This is simply a rescaling of the axes in $k$-space. Since in your 1D-example the first reciprocal lattice point is at $2\pi/a$, dividing the point at the brillouin zone boundary by this value gives $1/2$, as is stated in the text. So the point $a^*/2$ is not, as you assumed, the position of the brillouin zone boundary in reduced units, but the boundary in the not-reduced units.
I assume $a^* \equiv 2\pi/a$ is the length of the reciprocal lattice vector, since it would make sense in this context.
Edit 1
For phonons, the reason why the brillouin zone boundary is halfway to the first reciprocal lattice point is that the shortest wavelength you can have is a sign change from one atom to the other. Picture a chain of atoms with the first up, the second down, the third up again. There is no shorter wavelength than this. We also know that the solutions are plane waves (in the simplest case), which means (1D) $s(x) = \mathfrak{Re}(A\cdot e^{ikx})$, where $s(x)$ is the amplitude of the atom at position $x$ and $A$ is the maximum amplitude of the oscillation. For this to change sign from site to site, $k\overset{!}{=}\pi/a$, which you can easily verify.

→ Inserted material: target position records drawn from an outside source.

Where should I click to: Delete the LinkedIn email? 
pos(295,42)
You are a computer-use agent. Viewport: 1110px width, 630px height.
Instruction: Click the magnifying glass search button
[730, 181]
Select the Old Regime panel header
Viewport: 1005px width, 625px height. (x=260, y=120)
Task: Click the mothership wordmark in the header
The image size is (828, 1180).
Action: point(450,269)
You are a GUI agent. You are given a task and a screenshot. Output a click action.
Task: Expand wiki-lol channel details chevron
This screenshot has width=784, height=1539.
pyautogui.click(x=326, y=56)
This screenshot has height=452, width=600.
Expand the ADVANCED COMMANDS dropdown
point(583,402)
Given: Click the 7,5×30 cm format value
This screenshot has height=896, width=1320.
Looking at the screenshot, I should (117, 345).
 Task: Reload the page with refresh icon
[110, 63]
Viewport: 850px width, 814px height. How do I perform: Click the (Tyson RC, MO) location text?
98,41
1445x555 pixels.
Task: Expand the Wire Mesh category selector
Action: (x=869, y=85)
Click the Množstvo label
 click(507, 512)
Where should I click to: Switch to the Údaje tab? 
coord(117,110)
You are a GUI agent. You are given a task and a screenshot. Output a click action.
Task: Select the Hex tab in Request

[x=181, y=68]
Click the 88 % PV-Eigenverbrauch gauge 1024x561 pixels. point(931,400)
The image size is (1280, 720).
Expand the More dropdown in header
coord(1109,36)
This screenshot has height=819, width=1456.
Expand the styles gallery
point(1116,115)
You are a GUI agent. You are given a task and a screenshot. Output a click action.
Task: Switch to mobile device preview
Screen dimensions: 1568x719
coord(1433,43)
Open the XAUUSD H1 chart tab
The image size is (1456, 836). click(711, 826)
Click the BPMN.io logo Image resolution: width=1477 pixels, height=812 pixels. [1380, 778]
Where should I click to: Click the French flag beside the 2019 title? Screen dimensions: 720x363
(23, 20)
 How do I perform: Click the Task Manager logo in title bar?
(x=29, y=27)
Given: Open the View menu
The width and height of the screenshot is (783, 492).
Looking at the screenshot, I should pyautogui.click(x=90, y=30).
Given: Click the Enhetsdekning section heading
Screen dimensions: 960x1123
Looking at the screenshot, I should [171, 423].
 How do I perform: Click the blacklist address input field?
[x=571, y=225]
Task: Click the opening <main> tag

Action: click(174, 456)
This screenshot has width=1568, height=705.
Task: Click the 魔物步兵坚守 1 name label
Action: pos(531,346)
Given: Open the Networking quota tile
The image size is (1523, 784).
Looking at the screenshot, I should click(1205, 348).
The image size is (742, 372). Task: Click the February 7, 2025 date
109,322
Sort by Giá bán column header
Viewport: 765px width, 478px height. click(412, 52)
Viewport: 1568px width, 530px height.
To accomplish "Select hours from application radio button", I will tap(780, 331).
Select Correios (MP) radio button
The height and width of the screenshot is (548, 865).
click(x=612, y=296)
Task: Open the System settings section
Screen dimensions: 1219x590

As to how to construct the first brillouin zone, have a look at any solid state physics book. You just draw lines from the origin to every reciprocal lattice point and bisect them with a plane perpendicular to the line. Every point you can get to without crossing any of these planes is in the first brillouin zone, and the planes themselves are the boundaries.
Edit 2
The brillouin zone is constructed in such a way that it is sufficient to consider all $k$-points inside it, as it can be shown that they are equivalent to points outside. We know the waves to have bloch form $$s(x) = e^{ika} u(x)$$ where $u(x)$ has the periodicity of the lattice. From this expression we can see, that $ka$ gives you the phase change from one lattice site to the next. If now $ka$ is bigger than $\pi$, say $\pi+\Delta$, this point on the $k$-axis is equivalent to $-\pi+\Delta$, because $e^{i(\pi+\Delta)}=e^{i(\pi+\Delta -2\pi)}=e^{i(-\pi+\Delta)}$. So we see that looking at $k$-points up to $\pi/a$ is sufficient for all properties, because the points outside have an equivalent point inside. And by construction of the reciprocal lattice (its first point in the positive direction is at $2\pi/a$), this is precisely at $a^*/2$.
Best Answer
This has to be true by construction, either in the real space or in the reciprocal space. There is one primitive parallelepiped and one Wigner-Seitz cell per lattice point, and both of them tile the whole space.